▸ **Exercise data**
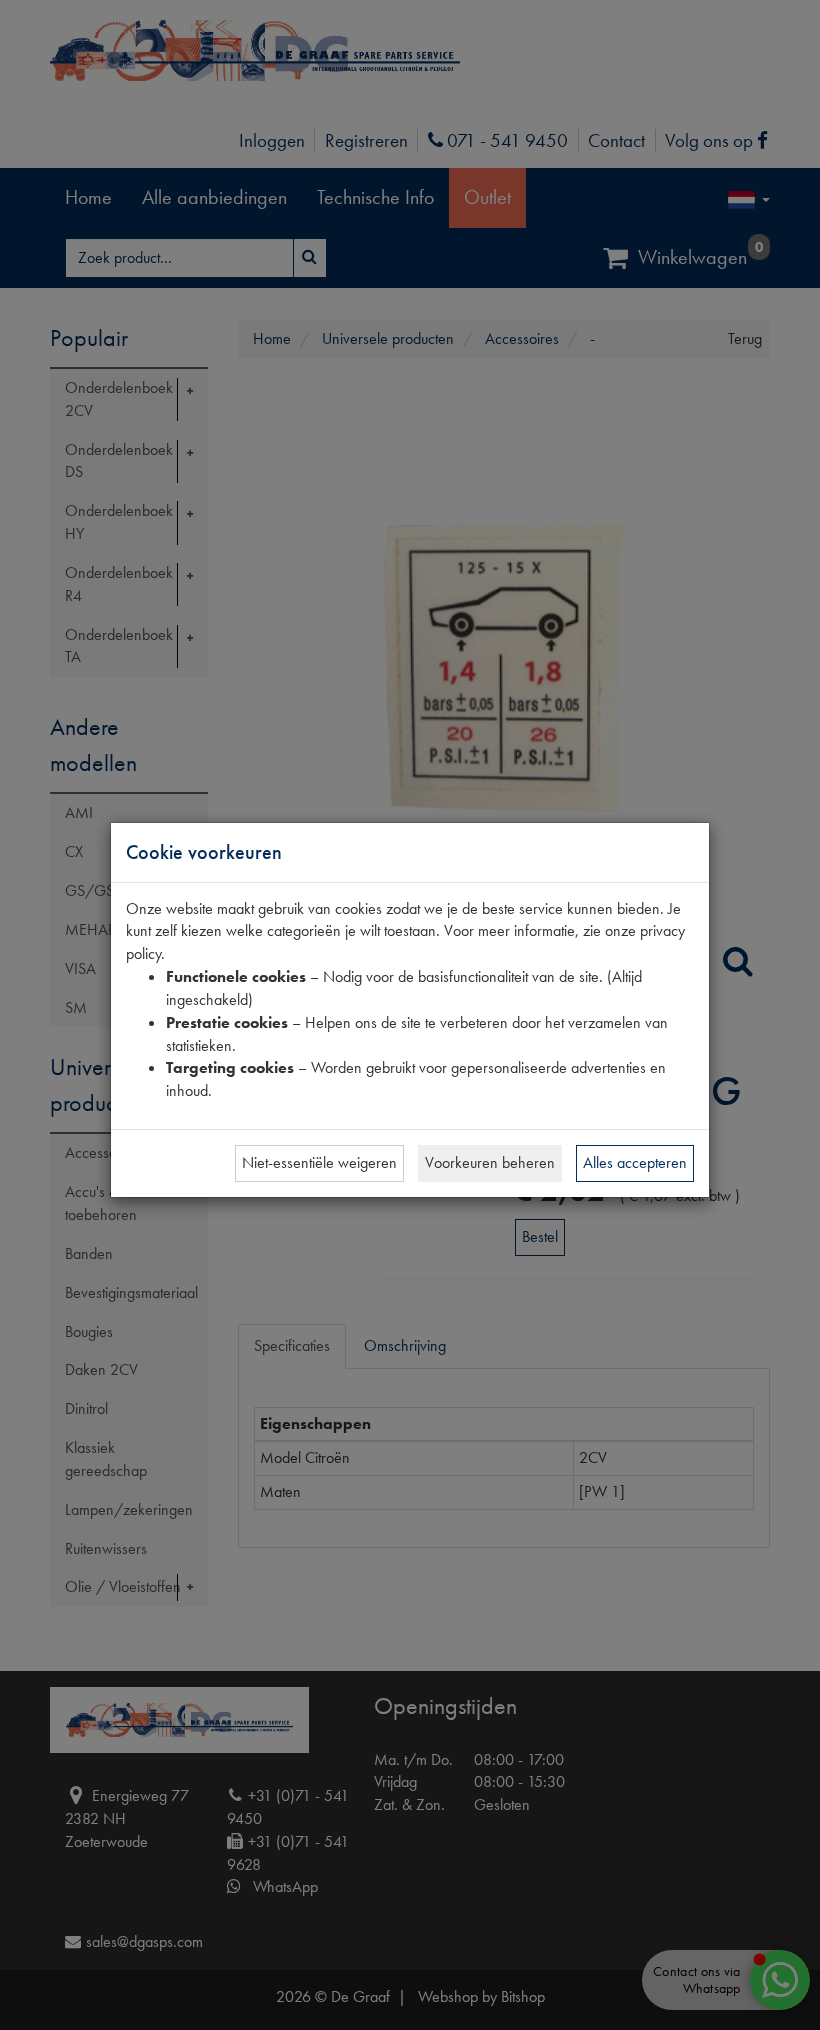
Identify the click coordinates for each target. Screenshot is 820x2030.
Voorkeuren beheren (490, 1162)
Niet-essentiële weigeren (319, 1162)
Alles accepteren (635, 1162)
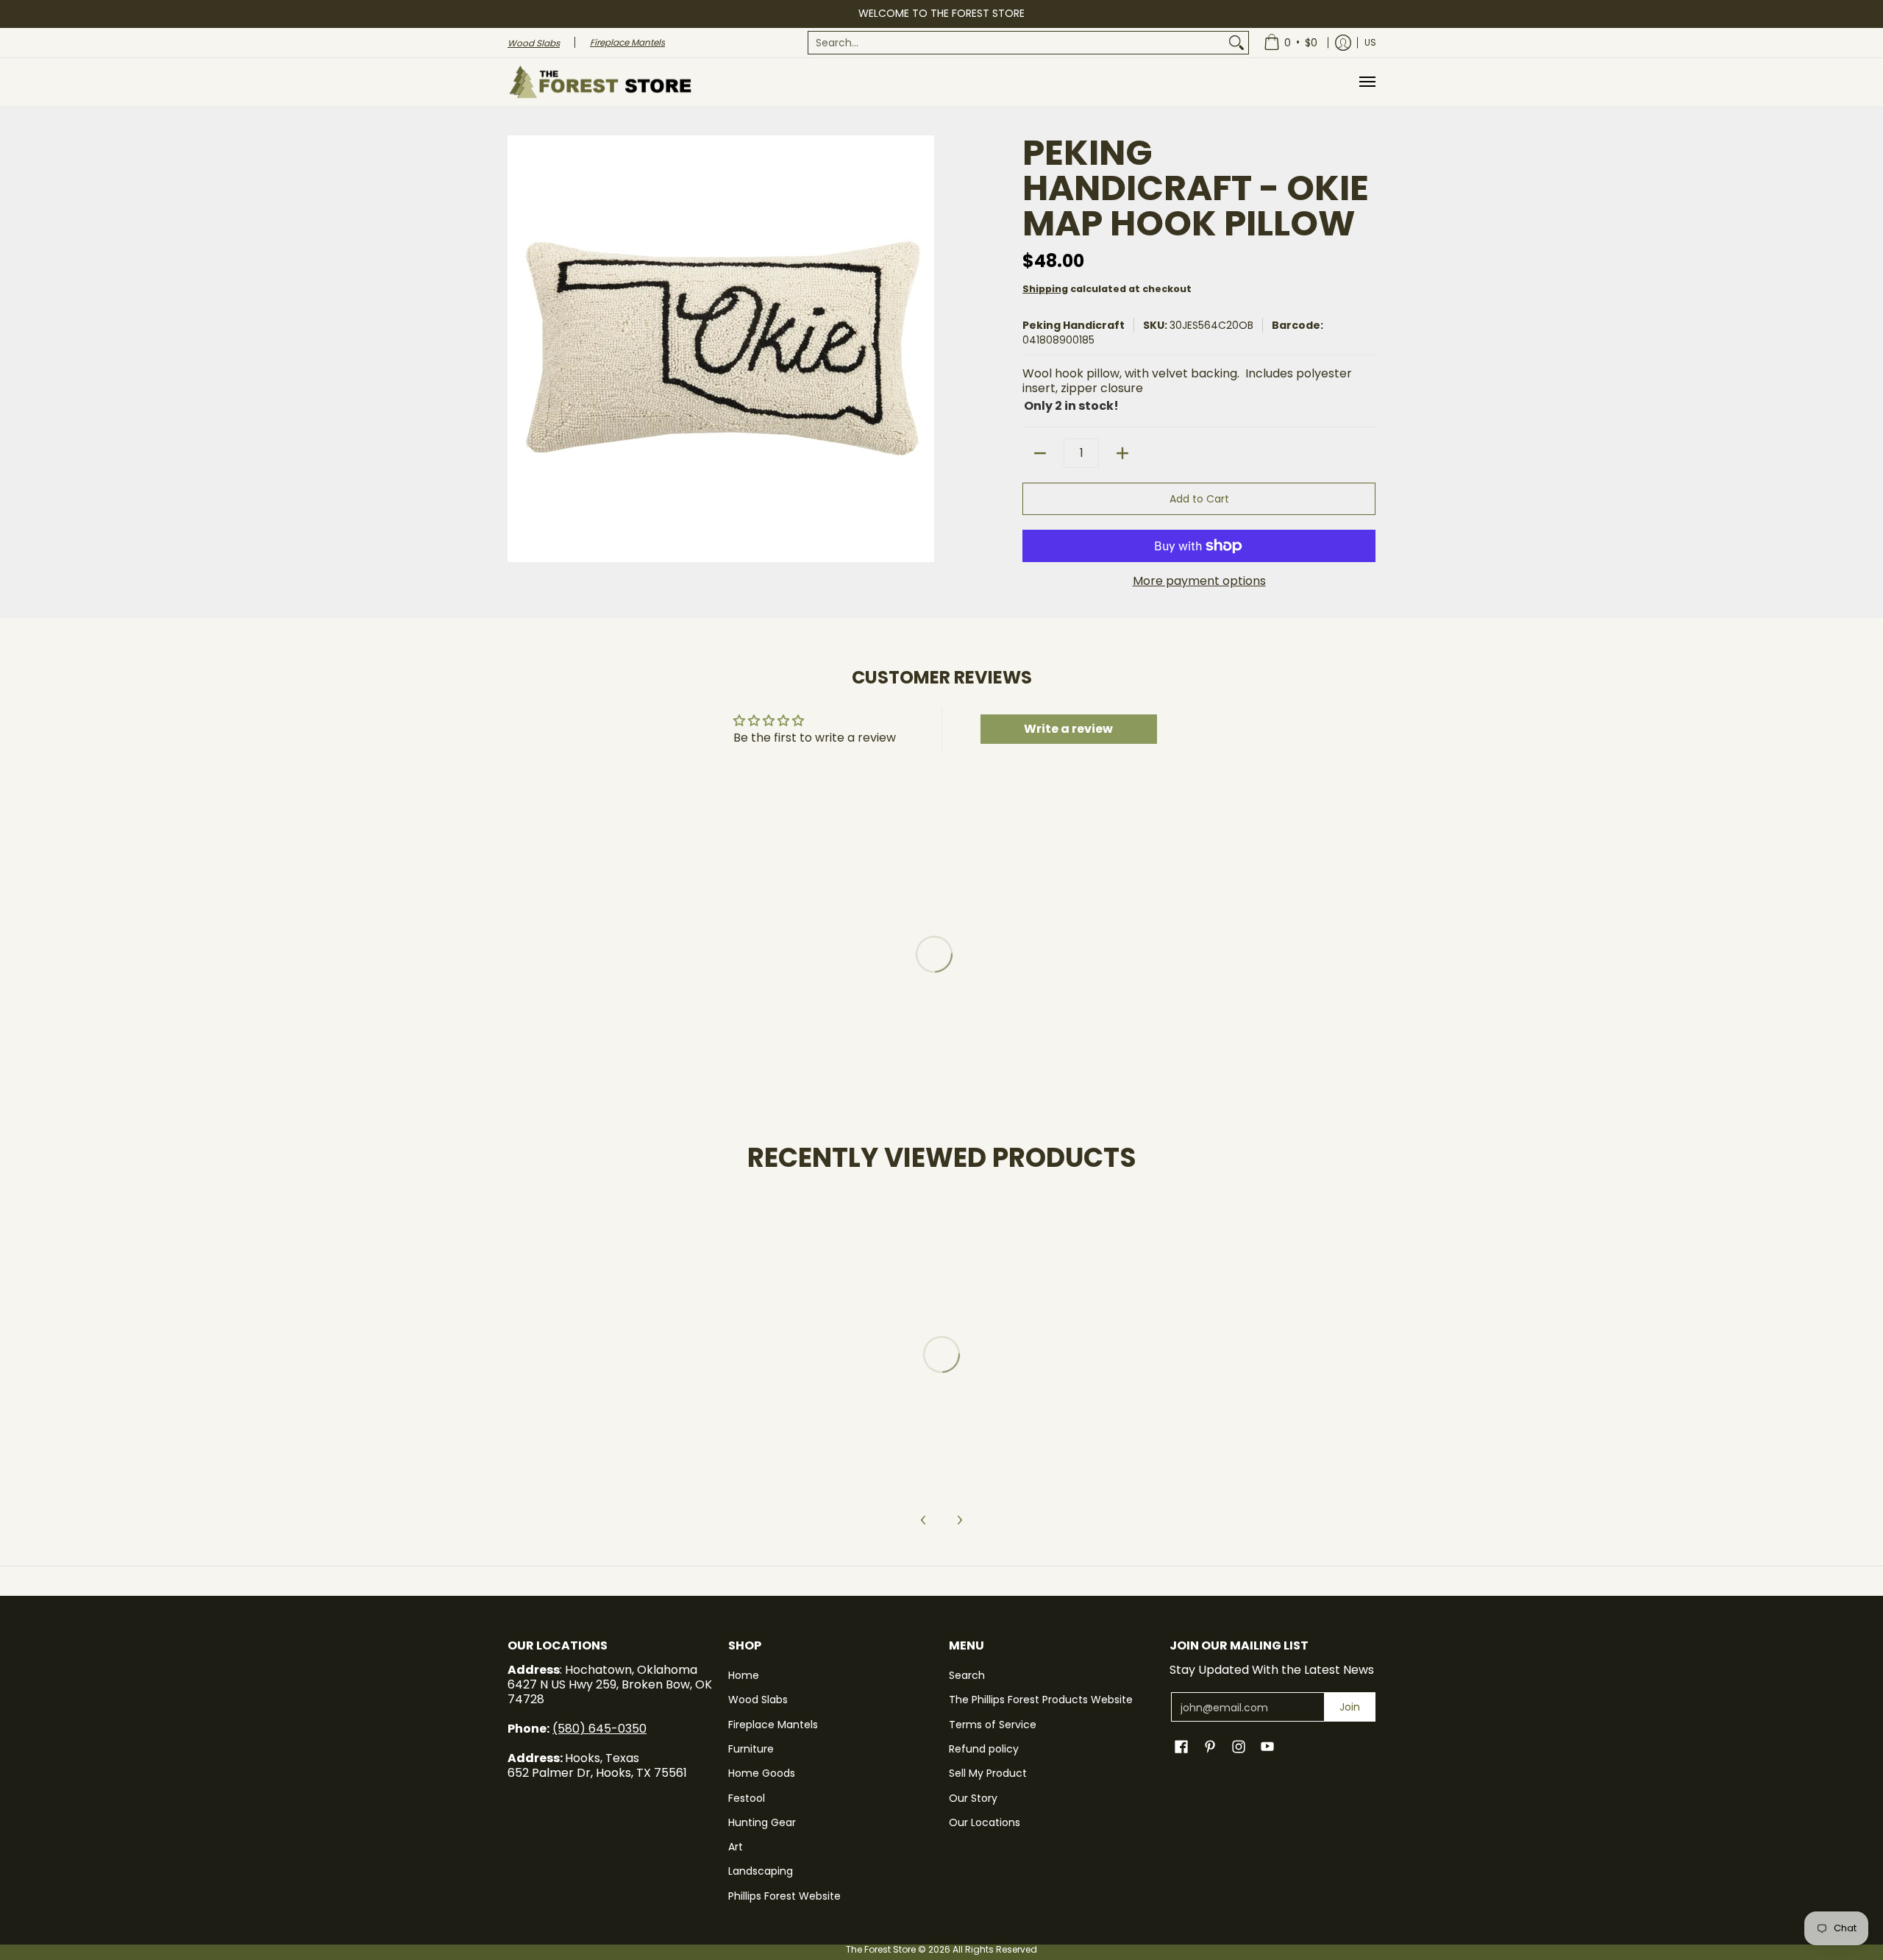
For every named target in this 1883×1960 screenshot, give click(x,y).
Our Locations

▸ **About this task**
Copy word for word every line from the one holding "Voorkeuren beheren (490, 1162)" to the end of the listing, both ends included, but do not copy any pictures.

▸ **Response to this exercise**
Voorkeuren beheren (490, 1162)
Niet-essentiële weigeren (319, 1162)
Alles accepteren (635, 1162)
For every named target in this 1883×1960 screenshot, give click(x,y).
Our Locations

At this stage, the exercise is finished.